**How to complete this task:** From the line with "Instruction: Expand the" through the line with "is (522, 1568).", inclusive, return each line of the data below exactly and leave the rest out.

**Material for this exercise:**
◆ ◆ ◆ ◆ ◆ ◆ ◆
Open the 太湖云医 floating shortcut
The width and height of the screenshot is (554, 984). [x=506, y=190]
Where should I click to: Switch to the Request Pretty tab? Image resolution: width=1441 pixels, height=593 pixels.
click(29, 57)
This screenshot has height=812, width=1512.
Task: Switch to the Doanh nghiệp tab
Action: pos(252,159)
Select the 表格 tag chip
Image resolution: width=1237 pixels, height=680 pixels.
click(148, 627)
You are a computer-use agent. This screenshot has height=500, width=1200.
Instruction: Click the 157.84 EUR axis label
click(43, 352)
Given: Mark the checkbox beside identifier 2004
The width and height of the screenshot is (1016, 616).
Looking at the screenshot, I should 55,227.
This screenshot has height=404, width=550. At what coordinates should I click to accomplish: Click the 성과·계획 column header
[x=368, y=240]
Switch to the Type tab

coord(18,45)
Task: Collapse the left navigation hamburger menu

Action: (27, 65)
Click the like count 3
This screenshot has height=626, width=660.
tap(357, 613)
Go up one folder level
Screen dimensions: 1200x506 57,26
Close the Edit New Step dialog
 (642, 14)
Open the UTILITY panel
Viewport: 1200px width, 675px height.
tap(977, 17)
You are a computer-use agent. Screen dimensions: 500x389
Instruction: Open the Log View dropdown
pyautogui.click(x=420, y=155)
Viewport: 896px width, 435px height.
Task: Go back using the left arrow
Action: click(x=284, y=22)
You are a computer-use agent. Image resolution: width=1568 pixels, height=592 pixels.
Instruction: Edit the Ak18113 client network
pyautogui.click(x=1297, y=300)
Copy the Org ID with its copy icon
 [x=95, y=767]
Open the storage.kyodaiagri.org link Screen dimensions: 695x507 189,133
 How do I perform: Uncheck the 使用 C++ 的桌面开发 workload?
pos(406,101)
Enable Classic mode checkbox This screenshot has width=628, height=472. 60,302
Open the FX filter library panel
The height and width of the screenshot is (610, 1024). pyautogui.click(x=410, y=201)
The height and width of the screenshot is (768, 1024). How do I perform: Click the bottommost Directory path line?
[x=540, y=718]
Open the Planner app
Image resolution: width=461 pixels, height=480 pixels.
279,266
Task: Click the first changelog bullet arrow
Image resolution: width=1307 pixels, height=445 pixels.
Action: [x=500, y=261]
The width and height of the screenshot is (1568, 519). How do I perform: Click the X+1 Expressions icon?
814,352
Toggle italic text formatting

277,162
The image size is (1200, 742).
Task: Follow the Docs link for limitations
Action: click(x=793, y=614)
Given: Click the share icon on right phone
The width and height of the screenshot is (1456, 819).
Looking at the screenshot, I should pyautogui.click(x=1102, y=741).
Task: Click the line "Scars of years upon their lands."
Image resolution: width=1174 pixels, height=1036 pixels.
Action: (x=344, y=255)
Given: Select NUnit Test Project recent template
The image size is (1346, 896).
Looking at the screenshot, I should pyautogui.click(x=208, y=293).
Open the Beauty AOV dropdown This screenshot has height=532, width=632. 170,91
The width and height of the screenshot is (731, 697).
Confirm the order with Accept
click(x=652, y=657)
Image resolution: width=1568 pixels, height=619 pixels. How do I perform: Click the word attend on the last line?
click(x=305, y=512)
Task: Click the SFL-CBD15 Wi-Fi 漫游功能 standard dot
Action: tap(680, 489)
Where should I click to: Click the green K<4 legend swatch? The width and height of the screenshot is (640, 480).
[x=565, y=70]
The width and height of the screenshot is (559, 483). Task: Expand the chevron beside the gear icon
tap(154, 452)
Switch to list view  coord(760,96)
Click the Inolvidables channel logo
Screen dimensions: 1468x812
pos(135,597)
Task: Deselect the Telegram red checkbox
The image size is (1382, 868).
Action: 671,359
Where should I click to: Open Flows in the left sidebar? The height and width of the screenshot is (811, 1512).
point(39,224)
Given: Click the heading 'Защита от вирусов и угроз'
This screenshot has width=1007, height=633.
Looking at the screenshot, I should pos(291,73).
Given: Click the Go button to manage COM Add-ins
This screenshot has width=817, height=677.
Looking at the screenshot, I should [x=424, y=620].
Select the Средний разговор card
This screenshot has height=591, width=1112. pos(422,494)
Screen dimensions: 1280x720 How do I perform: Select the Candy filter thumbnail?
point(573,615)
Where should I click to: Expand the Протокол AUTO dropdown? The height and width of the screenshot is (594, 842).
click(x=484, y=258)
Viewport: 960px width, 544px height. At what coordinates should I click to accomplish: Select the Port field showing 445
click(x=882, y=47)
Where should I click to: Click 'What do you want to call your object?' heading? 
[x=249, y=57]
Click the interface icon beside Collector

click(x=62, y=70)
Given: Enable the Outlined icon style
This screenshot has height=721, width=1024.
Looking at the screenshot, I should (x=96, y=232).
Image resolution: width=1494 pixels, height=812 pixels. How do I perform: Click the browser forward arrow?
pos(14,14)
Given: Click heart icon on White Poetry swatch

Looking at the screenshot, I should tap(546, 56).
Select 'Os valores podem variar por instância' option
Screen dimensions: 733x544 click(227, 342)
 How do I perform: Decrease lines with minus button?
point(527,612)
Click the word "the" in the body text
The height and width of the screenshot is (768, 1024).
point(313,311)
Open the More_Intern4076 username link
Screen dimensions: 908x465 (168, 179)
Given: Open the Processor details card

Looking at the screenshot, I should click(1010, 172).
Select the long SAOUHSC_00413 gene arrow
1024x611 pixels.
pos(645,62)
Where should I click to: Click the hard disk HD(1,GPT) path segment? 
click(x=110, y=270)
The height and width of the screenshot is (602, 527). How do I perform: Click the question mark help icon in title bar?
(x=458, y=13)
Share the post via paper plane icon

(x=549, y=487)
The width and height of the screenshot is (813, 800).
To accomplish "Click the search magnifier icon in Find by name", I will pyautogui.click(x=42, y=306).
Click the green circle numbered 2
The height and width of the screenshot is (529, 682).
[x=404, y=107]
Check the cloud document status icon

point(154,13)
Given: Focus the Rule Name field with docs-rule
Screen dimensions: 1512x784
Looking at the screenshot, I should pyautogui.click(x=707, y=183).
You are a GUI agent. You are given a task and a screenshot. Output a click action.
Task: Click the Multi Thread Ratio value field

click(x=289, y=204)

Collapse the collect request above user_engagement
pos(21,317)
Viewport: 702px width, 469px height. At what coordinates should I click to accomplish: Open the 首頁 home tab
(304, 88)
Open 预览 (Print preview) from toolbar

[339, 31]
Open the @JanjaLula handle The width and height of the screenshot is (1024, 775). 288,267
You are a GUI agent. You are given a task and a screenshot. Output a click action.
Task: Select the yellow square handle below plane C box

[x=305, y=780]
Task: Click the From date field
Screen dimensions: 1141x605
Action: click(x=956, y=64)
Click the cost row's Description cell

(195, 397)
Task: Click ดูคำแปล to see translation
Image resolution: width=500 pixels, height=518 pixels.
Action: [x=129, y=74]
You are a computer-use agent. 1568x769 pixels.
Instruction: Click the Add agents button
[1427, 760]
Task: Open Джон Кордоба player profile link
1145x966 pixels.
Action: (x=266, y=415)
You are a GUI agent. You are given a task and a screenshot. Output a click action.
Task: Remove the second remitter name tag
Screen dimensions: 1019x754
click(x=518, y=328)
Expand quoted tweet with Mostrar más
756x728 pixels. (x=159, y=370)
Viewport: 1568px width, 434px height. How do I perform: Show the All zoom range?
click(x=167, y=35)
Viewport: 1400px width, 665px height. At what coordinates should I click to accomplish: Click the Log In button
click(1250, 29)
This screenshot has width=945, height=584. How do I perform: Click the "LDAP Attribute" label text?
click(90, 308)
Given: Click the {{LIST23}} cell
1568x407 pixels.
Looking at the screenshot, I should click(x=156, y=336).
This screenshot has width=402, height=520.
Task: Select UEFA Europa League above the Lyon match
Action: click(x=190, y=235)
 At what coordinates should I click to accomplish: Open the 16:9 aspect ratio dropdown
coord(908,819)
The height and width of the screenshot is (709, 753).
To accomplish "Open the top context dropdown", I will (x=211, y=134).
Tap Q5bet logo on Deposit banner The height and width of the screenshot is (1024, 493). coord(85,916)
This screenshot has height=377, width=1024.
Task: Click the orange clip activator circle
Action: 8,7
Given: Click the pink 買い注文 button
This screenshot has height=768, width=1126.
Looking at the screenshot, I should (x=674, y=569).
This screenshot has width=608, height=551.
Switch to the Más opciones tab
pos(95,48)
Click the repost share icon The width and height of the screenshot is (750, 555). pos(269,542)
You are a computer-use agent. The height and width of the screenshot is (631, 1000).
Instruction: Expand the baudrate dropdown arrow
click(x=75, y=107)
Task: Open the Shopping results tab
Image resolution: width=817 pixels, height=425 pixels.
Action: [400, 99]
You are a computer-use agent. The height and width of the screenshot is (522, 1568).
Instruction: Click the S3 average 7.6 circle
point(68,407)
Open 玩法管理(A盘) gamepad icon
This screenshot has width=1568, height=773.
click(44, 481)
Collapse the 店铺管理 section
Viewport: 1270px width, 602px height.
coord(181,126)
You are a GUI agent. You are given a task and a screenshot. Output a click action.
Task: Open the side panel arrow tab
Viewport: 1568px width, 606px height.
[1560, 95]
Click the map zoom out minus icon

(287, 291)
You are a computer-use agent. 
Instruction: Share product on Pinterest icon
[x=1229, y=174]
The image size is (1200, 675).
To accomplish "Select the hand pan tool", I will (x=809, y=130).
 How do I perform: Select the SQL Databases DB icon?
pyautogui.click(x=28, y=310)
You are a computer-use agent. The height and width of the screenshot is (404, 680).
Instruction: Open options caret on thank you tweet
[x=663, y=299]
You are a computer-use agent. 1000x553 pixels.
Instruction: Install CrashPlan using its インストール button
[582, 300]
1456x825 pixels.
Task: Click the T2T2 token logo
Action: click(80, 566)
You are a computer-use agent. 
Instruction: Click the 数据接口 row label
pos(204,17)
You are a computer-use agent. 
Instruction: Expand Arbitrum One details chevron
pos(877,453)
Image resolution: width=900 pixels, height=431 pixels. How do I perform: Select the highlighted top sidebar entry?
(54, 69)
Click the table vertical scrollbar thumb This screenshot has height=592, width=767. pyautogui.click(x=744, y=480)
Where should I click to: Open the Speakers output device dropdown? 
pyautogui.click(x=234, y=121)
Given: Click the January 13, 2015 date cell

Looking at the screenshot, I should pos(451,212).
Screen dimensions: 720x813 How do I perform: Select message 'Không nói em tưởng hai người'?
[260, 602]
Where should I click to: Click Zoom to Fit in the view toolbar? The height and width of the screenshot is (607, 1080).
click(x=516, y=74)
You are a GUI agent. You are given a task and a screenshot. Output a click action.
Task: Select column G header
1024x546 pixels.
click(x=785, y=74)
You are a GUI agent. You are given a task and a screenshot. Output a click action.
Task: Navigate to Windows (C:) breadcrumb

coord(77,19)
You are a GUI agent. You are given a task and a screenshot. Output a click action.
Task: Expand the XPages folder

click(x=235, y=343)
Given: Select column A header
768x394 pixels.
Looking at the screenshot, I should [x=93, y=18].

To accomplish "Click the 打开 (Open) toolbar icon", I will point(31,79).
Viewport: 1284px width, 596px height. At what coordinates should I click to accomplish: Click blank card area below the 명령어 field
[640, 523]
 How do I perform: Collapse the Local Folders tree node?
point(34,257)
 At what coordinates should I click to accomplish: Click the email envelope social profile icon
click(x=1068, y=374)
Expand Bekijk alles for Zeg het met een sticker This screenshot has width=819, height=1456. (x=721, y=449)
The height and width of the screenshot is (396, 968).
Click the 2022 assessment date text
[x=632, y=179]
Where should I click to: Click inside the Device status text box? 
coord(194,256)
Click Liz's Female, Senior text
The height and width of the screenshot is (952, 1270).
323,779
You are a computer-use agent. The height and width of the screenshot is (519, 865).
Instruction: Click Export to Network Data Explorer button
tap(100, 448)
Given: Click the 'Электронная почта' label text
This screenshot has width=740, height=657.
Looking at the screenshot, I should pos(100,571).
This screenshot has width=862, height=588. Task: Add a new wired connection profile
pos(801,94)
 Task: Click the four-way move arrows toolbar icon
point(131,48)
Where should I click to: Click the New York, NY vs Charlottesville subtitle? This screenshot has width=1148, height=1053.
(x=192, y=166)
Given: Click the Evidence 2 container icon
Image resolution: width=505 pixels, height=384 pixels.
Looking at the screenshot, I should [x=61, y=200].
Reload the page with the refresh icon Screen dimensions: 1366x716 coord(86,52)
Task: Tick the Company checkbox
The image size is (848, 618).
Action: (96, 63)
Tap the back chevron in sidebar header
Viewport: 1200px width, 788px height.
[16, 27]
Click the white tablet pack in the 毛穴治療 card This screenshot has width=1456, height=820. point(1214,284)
◆ ◆ ◆ ◆ ◆ ◆ ◆
**Response:**
Instruction: Expand the baudrate dropdown arrow
click(x=75, y=107)
Task: Open the Shopping results tab
Image resolution: width=817 pixels, height=425 pixels.
Action: [400, 99]
You are a computer-use agent. The height and width of the screenshot is (522, 1568).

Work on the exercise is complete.